Ariz. Admin. Code § 17-1-512

Current through Register Vol. 30, No. 45, November 8, 2024
Section R17-1-512 - Rehearing and Judicial Review
A. A party may file a written motion for rehearing with the executive hearing office, stating in detail the reasons a rehearing should be granted.
B. Unless otherwise provided by statute, a motion for rehearing is timely if received by the Executive Hearing Office within the later of:
1. Fifteen days after the date of in-person service of the administrative hearing decision, or
2. Fifteen days after the mailing date of the administrative hearing decision.
C. A timely motion for rehearing stays an agency action, other than:
1. A summary suspension under A.R.S. § 41-1064(C), or
2. An agency action sustained under subsection (J).
D. An administrative law judge may grant a rehearing for any of the following reasons materially affecting a party's rights:
1. Irregularity in the proceedings of the Arizona Department of Transportation or the Division, or any order or abuse of discretion, that deprived the moving party of a fair hearing;
2. Misconduct of the Arizona Department of Transportation or the Division, its staff, an administrative law judge, or the prevailing party;
3. Accident or surprise that could not have been prevented by ordinary prudence;
4. Newly discovered material evidence that could not, with reasonable diligence, have been discovered and produced at the hearing;
5. Excessive penalty;
6. Error in the admission or rejection of evidence or other errors of law occurring at the hearing or during the progress of the proceedings;
7. That the administrative hearing decision is a result of passion or prejudice; or
8. That the findings of fact or decision is not justified by the evidence or is contrary to law.
E. An administrative law judge may affirm or modify an administrative hearing decision or grant a rehearing to all or any of the parties on all or part of the issues for any of the reasons in subsection (D). An order modifying an administrative hearing decision or granting a rehearing shall specify the grounds for the order.
F. An administrative law judge may order a rehearing for a reason in subsection (D).
G. An administrative law judge may require the filing of written briefs on the issues raised in a motion for rehearing.
H. When a motion for rehearing is based upon affidavits, they shall be served with the motion. An opposing party may, within 15 days after service, serve opposing affidavits. An administrative law judge may extend this period for a maximum of 20 days for good cause as described in subsection (I) or by written stipulation of the parties. Reply affidavits may be permitted at the discretion of the administrative law judge.
I. An administrative law judge may extend the time limits in subsections (A) and (H) upon a showing of good cause. A party demonstrates good cause by showing that the grounds for the party's motion or other action could not have known in time, using reasonable diligence, and a ruling on the motion will:
1. Further administrative convenience, expedition, or economy; or
2. Avoid undue prejudice to any party.
J. An administrative law judge shall issue an administrative hearing decision as a final decision without an opportunity for a rehearing if the administrative law judge makes specific findings that:
1. The public health, safety, and welfare require immediate effectiveness of the administrative hearing decision; and
2. A rehearing of the decision is impractical, unnecessary, or contrary to the public interest.
K. A party may appeal or request judicial review of a final administrative hearing decision in the Superior Court of Arizona as provided by statute.

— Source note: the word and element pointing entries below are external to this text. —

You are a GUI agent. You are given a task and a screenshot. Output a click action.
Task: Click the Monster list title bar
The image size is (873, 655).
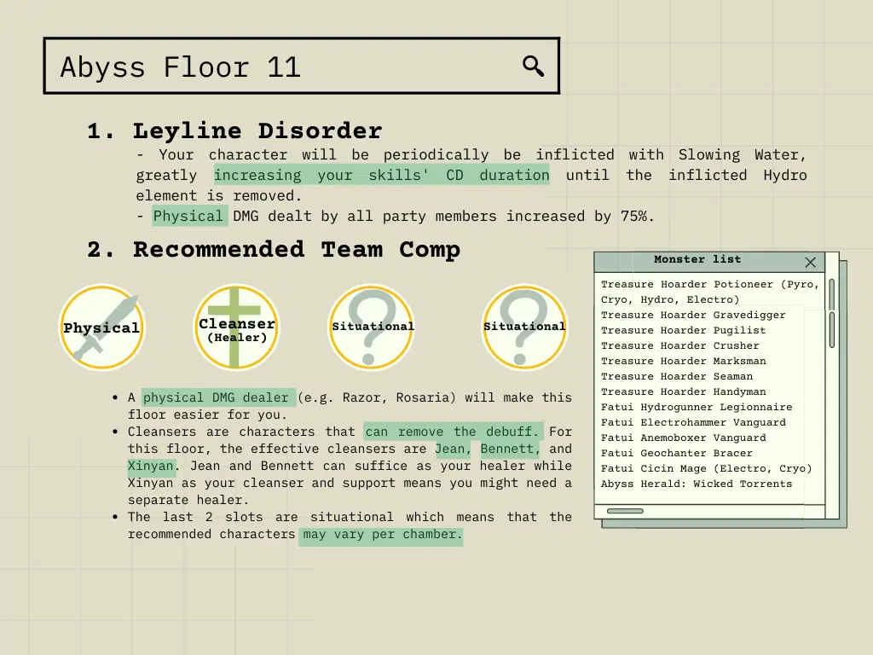[697, 260]
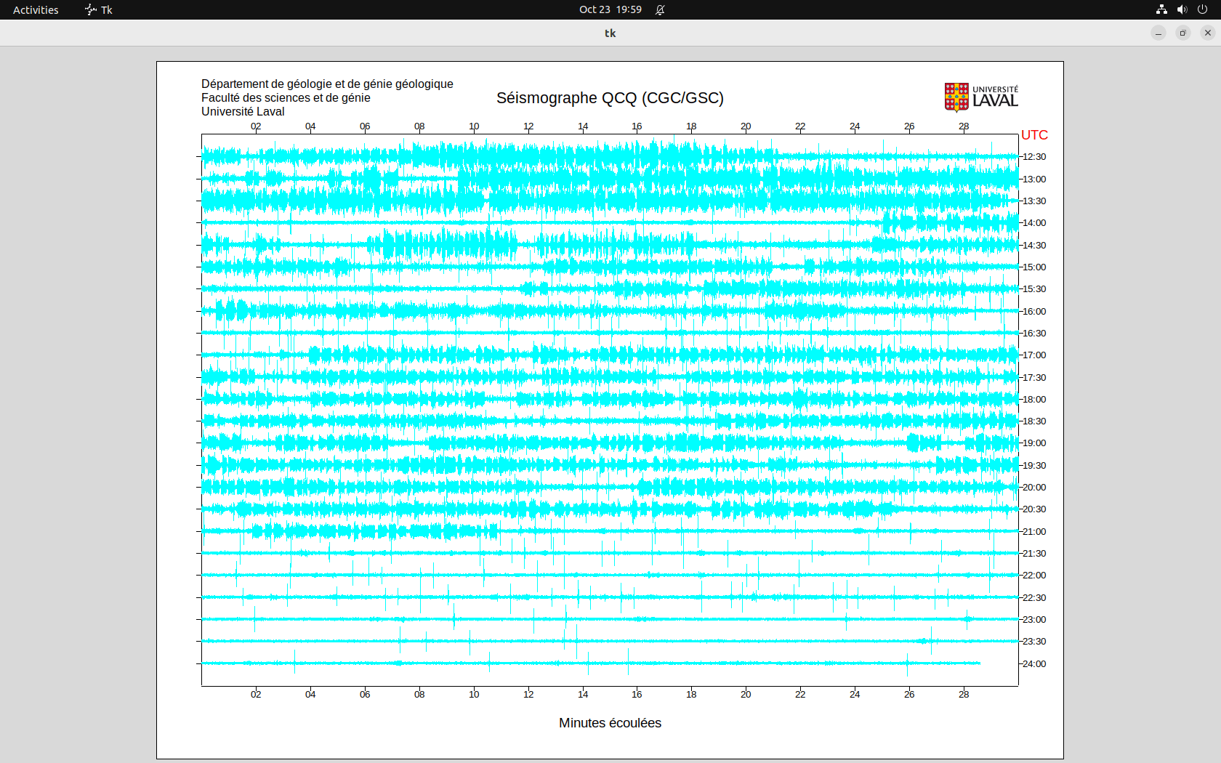The image size is (1221, 763).
Task: Close the tk window
Action: click(x=1208, y=33)
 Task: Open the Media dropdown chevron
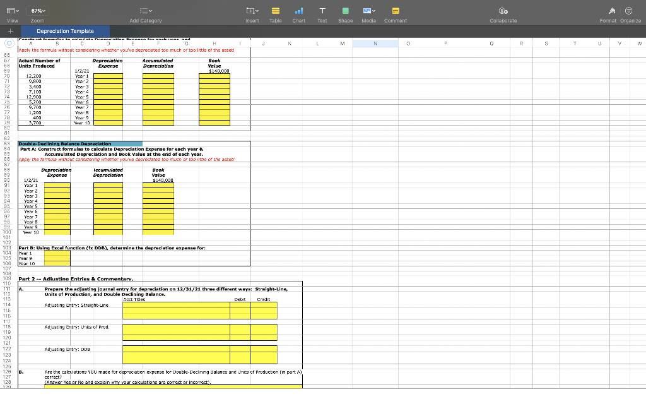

Ariz. Admin. Code § R17-1-512

New Section recodified from R17-4-912 at 7 A.A.R. 3477, effective July 20, 2001 (Supp. 01-3). Amended by final rulemaking at 7 A.A.R. 4133, effective September 13, 2001 (Supp. 01-3). Former R17-1-512 renumbered to R17-1-513; new R17-1-512 renumbered from R17-1-511 and amended by final rulemaking at 13 A.A.R. 4598, effective February 3, 2008 (Supp. 07-4).